AMD Athlon TB 1,2Ghz
GeForce 2 MX 400
384MB SD-Ram 

Netzteil hat 350W

edit: hab mal die cd rom laufwerke un den brenner vom netzteil geholt, um vielleicht zu schaun ob insgesamt zu wenig strom da is, ändert aber nix ..


----------



## Sinac (8. Juni 2004)

Schwer zu sagen, das erst dautet auf Speicher hin, über ich würde jetzt mal sagen das Netzteil oder eventuell sogar das Board, haste möglichkeiten das zu testen bzw. testweise zu tauschen? Solltest du auch mit dem Speicher mal machen.

Greetz...
Sinac


----------



## Goofman (8. Juni 2004)

Hi

Du könntest  mal versuchen deine Graka aktiv mit nem Lüfter zu kühlen
Vllt hilft das schon
Meine MX400 war passiv gekühlt und wurd doch ganz schön heiß!
Schaden kanns ja nicht, ausser du machst es so:











Also bitte nicht nachmachen!

Mfg Niky

Edit: Sorry die falschen Bilder

Hier das richtige Bild:


----------



## nuppi (9. Juni 2004)

netzteil könnt ich evtl. die tage tauschen, ram habsch sonst hier nur mit 100er FSB... hab aber 133.
hab aber 2 bausteine drin (256 und 128).. ich könnt mal jeden einzeln probieren ob einer von denen im  is..

graka wird schon mit nem fetten gehäuselüfter, den ich auf den passivkühlkörper geschraubt hab gekühlt..
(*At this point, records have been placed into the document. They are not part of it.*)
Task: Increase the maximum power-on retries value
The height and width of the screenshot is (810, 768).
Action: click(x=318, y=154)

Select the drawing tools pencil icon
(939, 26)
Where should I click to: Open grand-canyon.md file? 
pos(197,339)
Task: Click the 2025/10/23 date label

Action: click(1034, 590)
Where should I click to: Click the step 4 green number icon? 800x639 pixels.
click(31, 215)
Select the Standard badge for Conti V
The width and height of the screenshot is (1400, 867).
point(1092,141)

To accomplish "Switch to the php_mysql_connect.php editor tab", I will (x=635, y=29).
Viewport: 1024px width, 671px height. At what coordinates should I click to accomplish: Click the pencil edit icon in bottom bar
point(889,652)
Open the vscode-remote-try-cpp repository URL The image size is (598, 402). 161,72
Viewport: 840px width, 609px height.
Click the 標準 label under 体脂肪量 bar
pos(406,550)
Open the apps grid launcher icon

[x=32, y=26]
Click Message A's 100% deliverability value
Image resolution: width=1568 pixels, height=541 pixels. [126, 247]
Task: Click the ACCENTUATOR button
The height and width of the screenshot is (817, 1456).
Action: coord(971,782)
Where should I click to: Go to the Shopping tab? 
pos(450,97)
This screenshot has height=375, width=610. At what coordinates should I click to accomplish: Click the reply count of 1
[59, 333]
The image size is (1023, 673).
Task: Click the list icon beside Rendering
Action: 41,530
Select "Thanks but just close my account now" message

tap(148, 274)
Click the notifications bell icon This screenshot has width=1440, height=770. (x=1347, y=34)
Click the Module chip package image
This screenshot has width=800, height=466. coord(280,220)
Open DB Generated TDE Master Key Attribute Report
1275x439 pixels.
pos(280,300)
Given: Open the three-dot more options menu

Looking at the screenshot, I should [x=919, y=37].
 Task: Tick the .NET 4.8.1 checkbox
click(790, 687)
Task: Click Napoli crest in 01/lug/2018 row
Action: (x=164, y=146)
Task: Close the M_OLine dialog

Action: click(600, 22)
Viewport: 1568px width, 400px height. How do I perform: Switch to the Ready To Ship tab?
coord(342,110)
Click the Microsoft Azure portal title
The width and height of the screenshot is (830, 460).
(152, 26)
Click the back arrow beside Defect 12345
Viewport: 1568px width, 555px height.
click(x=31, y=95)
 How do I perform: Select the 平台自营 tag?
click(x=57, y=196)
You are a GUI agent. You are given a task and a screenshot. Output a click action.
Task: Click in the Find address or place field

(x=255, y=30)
weiss keiner ob das vielleicht auch was mit der board-batterie zu tun hat?

naja,..heut mittag nehm ich das teil mal auseinander, entstaub en bisschen und teste mal mit versch. hardware..


----------



## Sinac (9. Juni 2004)

Board Batterie ist sehr unwahrscheinlich, die lieferrt nur Spannung damit die BIOS Einstellungen gespreichert werden können, er würde nur ne Fehlermeldung bringen und BIOS-Dafaults laden wenn die um ist.

Greetz...
Sinac


----------



## nuppi (9. Juni 2004)

netzteil wird morgen getauscht, mal schaun obs daran liegt. mit hoher warscheinlichkeit schon, hab noch mehr leute gefunden mit ähnlichem problem. bei denen lags am NT


----------